A commuter train derailed on Chicago's South Side, killing at least two people and injuring more than 80, some of them critically.
The double-decker Metra train was travelling from Joliet to Chicago on Saturday when the locomotive and its five cars jumped the tracks about 8 kilometres south of downtown, authorities said.
Both victims were women, a 22-year-old who died on the train and a 30-year-old pronounced dead later at a hospital, said Judy Pardonnet, a spokeswoman for Metra, the commuter rail system that services the Chicago area. Seventeen of the injured were in serious or critical condition, said Assistant Deputy Fire Commissioner Raymond Orozco.
It wasn't immediately clear what caused the cars to derail.
All the track signals were working, and the track had just been inspected on Thursday or Friday, Pardonnet said. The National Transportation Safety Board was sending a team from Washington to investigate.
In all, 185 passengers and four crew members were on the train when it derailed in a neighbourhood of homes and businesses. The tracks are on a raised embankment next to a street, but none of the cars fell. Firefighters had to raise ladders to the track to reach the scene.
Dozens of emergency vehicles and two medical helicopters were called in, and workers put up three red triage tents to treat people near the tracks.
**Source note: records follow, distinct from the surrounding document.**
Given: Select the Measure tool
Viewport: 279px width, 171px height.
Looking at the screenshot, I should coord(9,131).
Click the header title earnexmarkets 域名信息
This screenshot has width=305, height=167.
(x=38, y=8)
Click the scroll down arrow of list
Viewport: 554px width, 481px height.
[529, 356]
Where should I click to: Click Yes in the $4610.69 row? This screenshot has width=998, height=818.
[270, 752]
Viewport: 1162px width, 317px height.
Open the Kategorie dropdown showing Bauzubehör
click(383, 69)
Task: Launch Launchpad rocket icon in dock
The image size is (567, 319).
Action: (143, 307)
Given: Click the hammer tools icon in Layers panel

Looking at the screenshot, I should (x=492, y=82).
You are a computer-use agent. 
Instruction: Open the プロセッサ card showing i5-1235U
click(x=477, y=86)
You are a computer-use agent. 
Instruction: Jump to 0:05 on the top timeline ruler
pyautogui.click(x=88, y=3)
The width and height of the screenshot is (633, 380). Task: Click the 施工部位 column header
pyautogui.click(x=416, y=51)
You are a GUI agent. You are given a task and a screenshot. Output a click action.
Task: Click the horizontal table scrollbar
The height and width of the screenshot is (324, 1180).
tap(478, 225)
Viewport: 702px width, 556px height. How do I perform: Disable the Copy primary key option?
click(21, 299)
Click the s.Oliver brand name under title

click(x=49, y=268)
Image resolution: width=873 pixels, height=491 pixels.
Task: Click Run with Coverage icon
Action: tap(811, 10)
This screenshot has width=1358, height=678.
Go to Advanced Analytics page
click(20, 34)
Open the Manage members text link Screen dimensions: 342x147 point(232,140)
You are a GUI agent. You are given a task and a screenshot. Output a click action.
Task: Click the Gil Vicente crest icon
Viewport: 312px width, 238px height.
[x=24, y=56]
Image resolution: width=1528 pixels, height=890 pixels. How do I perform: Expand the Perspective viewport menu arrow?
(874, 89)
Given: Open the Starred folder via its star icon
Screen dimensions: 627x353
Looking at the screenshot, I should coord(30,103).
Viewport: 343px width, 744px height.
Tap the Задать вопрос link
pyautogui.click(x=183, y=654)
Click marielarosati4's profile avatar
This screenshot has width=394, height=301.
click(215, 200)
City officials also called suburban emergency teams for help, said Fire department spokesman Larry Langford.
After the derailment, there was a 9-metre gap between two of the cars, one of which had severe damage at the front end. The other cars remained upright but had left the tracks.
The engineer was "badly shaken" and taken to a hospital for routine drug tests, Pardonnet said. He has been operating Metra trains for 45 days, following six months of training that included trial runs on the same Joliet-to-Chicago route, and also spent more than five years as a CSX Corp freight train engineer, she said.